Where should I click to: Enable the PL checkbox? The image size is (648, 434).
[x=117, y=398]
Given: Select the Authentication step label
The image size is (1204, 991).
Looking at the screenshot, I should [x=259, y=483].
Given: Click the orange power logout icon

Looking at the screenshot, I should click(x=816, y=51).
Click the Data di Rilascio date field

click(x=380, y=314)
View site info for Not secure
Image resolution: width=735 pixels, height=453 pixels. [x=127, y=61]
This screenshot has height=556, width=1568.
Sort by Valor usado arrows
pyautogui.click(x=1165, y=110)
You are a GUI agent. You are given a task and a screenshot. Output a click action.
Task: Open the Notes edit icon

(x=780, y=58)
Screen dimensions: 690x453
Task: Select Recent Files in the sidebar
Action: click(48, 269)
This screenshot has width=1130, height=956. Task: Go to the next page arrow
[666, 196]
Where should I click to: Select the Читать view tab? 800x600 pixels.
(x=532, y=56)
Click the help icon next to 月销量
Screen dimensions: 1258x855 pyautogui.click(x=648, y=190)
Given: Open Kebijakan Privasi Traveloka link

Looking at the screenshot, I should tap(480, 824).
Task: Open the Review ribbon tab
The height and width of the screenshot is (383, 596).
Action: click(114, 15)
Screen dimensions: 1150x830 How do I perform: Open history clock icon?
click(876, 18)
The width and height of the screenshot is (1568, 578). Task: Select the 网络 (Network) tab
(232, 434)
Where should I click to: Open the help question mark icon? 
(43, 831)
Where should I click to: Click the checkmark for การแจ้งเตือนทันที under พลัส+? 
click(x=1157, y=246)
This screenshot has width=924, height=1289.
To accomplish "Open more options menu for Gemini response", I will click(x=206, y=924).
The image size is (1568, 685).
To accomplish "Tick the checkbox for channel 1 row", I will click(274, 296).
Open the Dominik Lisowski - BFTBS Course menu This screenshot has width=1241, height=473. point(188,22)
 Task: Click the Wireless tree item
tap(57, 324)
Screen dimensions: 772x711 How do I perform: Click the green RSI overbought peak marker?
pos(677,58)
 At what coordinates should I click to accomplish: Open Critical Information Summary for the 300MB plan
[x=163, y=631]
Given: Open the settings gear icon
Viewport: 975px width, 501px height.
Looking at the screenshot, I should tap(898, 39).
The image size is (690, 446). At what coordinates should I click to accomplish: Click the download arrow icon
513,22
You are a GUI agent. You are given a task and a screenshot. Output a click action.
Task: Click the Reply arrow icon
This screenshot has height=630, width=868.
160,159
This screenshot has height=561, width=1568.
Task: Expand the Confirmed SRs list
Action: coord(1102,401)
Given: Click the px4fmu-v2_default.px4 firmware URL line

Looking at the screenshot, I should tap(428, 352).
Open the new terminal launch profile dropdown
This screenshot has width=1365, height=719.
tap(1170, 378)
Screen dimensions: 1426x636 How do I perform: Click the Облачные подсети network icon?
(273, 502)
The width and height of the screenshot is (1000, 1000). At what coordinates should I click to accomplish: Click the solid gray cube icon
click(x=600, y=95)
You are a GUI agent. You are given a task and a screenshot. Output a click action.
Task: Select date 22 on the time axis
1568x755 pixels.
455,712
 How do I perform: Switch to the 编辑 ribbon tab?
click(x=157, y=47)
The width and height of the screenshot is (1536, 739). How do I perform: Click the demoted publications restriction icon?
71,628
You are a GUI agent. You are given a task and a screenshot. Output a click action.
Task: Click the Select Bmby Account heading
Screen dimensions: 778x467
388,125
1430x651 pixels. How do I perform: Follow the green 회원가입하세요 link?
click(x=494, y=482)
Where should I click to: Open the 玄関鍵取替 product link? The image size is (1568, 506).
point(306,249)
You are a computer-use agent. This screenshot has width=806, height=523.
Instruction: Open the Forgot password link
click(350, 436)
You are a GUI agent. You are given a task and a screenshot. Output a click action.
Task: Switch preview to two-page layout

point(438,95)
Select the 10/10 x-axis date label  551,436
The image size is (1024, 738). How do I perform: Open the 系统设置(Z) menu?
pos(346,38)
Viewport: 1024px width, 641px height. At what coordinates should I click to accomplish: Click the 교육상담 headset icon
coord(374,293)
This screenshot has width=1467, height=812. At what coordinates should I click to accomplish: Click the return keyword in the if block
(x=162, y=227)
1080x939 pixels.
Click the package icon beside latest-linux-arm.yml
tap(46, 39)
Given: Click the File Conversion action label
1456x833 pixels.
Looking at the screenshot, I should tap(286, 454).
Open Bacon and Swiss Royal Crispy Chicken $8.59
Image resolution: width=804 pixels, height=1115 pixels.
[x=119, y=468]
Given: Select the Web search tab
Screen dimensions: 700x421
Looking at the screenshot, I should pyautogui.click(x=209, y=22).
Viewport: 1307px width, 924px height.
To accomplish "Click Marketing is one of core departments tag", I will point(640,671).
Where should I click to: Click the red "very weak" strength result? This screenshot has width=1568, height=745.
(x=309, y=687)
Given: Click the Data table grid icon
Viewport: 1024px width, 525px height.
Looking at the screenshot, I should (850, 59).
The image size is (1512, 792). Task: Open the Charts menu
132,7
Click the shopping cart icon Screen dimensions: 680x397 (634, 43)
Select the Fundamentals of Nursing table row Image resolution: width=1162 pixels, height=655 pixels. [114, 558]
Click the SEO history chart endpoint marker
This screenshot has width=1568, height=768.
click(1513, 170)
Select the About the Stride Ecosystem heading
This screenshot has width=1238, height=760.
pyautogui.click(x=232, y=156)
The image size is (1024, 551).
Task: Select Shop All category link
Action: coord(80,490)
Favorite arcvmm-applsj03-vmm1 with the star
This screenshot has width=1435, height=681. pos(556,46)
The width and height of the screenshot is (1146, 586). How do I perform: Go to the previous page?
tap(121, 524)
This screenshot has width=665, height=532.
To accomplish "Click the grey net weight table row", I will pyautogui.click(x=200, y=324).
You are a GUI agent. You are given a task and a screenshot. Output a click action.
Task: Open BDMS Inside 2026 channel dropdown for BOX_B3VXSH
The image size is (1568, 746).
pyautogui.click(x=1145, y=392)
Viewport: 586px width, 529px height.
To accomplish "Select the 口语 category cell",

What the exercise asks | The records are to be retyped exactly. No line may be skipped.

Response to the exercise |
Where should I click to: Enable the PL checkbox? The image size is (648, 434).
[x=117, y=398]
Given: Select the Authentication step label
The image size is (1204, 991).
Looking at the screenshot, I should [x=259, y=483].
Given: Click the orange power logout icon

Looking at the screenshot, I should click(x=816, y=51).
Click the Data di Rilascio date field

click(x=380, y=314)
View site info for Not secure
Image resolution: width=735 pixels, height=453 pixels. [x=127, y=61]
This screenshot has height=556, width=1568.
Sort by Valor usado arrows
pyautogui.click(x=1165, y=110)
You are a GUI agent. You are given a task and a screenshot. Output a click action.
Task: Open the Notes edit icon

(x=780, y=58)
Screen dimensions: 690x453
Task: Select Recent Files in the sidebar
Action: click(48, 269)
This screenshot has width=1130, height=956. Task: Go to the next page arrow
[666, 196]
Where should I click to: Select the Читать view tab? 800x600 pixels.
(x=532, y=56)
Click the help icon next to 月销量
Screen dimensions: 1258x855 pyautogui.click(x=648, y=190)
Given: Open Kebijakan Privasi Traveloka link

Looking at the screenshot, I should tap(480, 824).
Task: Open the Review ribbon tab
The height and width of the screenshot is (383, 596).
Action: click(114, 15)
Screen dimensions: 1150x830 How do I perform: Open history clock icon?
click(876, 18)
The width and height of the screenshot is (1568, 578). Task: Select the 网络 (Network) tab
(232, 434)
Where should I click to: Open the help question mark icon? 
(43, 831)
Where should I click to: Click the checkmark for การแจ้งเตือนทันที under พลัส+? 
click(x=1157, y=246)
This screenshot has width=924, height=1289.
To accomplish "Open more options menu for Gemini response", I will click(x=206, y=924).
The image size is (1568, 685).
To accomplish "Tick the checkbox for channel 1 row", I will click(274, 296).
Open the Dominik Lisowski - BFTBS Course menu This screenshot has width=1241, height=473. point(188,22)
 Task: Click the Wireless tree item
tap(57, 324)
Screen dimensions: 772x711 How do I perform: Click the green RSI overbought peak marker?
pos(677,58)
 At what coordinates should I click to accomplish: Open Critical Information Summary for the 300MB plan
[x=163, y=631]
Given: Open the settings gear icon
Viewport: 975px width, 501px height.
Looking at the screenshot, I should tap(898, 39).
The image size is (690, 446). At what coordinates should I click to accomplish: Click the download arrow icon
513,22
You are a GUI agent. You are given a task and a screenshot. Output a click action.
Task: Click the Reply arrow icon
This screenshot has height=630, width=868.
160,159
This screenshot has height=561, width=1568.
Task: Expand the Confirmed SRs list
Action: coord(1102,401)
Given: Click the px4fmu-v2_default.px4 firmware URL line

Looking at the screenshot, I should tap(428, 352).
Open the new terminal launch profile dropdown
This screenshot has width=1365, height=719.
tap(1170, 378)
Screen dimensions: 1426x636 How do I perform: Click the Облачные подсети network icon?
(273, 502)
The width and height of the screenshot is (1000, 1000). At what coordinates should I click to accomplish: Click the solid gray cube icon
click(x=600, y=95)
You are a GUI agent. You are given a task and a screenshot. Output a click action.
Task: Select date 22 on the time axis
1568x755 pixels.
455,712
 How do I perform: Switch to the 编辑 ribbon tab?
click(x=157, y=47)
The width and height of the screenshot is (1536, 739). How do I perform: Click the demoted publications restriction icon?
71,628
You are a GUI agent. You are given a task and a screenshot. Output a click action.
Task: Click the Select Bmby Account heading
Screen dimensions: 778x467
388,125
1430x651 pixels. How do I perform: Follow the green 회원가입하세요 link?
click(x=494, y=482)
Where should I click to: Open the 玄関鍵取替 product link? The image size is (1568, 506).
point(306,249)
You are a computer-use agent. This screenshot has width=806, height=523.
Instruction: Open the Forgot password link
click(350, 436)
You are a GUI agent. You are given a task and a screenshot. Output a click action.
Task: Switch preview to two-page layout

point(438,95)
Select the 10/10 x-axis date label  551,436
The image size is (1024, 738). How do I perform: Open the 系统设置(Z) menu?
pos(346,38)
Viewport: 1024px width, 641px height. At what coordinates should I click to accomplish: Click the 교육상담 headset icon
coord(374,293)
This screenshot has width=1467, height=812. At what coordinates should I click to accomplish: Click the return keyword in the if block
(x=162, y=227)
1080x939 pixels.
Click the package icon beside latest-linux-arm.yml
tap(46, 39)
Given: Click the File Conversion action label
1456x833 pixels.
Looking at the screenshot, I should tap(286, 454).
Open Bacon and Swiss Royal Crispy Chicken $8.59
Image resolution: width=804 pixels, height=1115 pixels.
[x=119, y=468]
Given: Select the Web search tab
Screen dimensions: 700x421
Looking at the screenshot, I should pyautogui.click(x=209, y=22).
Viewport: 1307px width, 924px height.
To accomplish "Click Marketing is one of core departments tag", I will point(640,671).
Where should I click to: Click the red "very weak" strength result? This screenshot has width=1568, height=745.
(x=309, y=687)
Given: Click the Data table grid icon
Viewport: 1024px width, 525px height.
Looking at the screenshot, I should (850, 59).
The image size is (1512, 792). Task: Open the Charts menu
132,7
Click the shopping cart icon Screen dimensions: 680x397 (634, 43)
Select the Fundamentals of Nursing table row Image resolution: width=1162 pixels, height=655 pixels. [114, 558]
Click the SEO history chart endpoint marker
This screenshot has width=1568, height=768.
click(1513, 170)
Select the About the Stride Ecosystem heading
This screenshot has width=1238, height=760.
pyautogui.click(x=232, y=156)
The image size is (1024, 551).
Task: Select Shop All category link
Action: coord(80,490)
Favorite arcvmm-applsj03-vmm1 with the star
This screenshot has width=1435, height=681. pos(556,46)
The width and height of the screenshot is (1146, 586). How do I perform: Go to the previous page?
tap(121, 524)
This screenshot has width=665, height=532.
To accomplish "Click the grey net weight table row", I will pyautogui.click(x=200, y=324).
You are a GUI agent. You are given a task and a screenshot. Output a click action.
Task: Open BDMS Inside 2026 channel dropdown for BOX_B3VXSH
The image size is (1568, 746).
pyautogui.click(x=1145, y=392)
Viewport: 586px width, 529px height.
To accomplish "Select the 口语 category cell",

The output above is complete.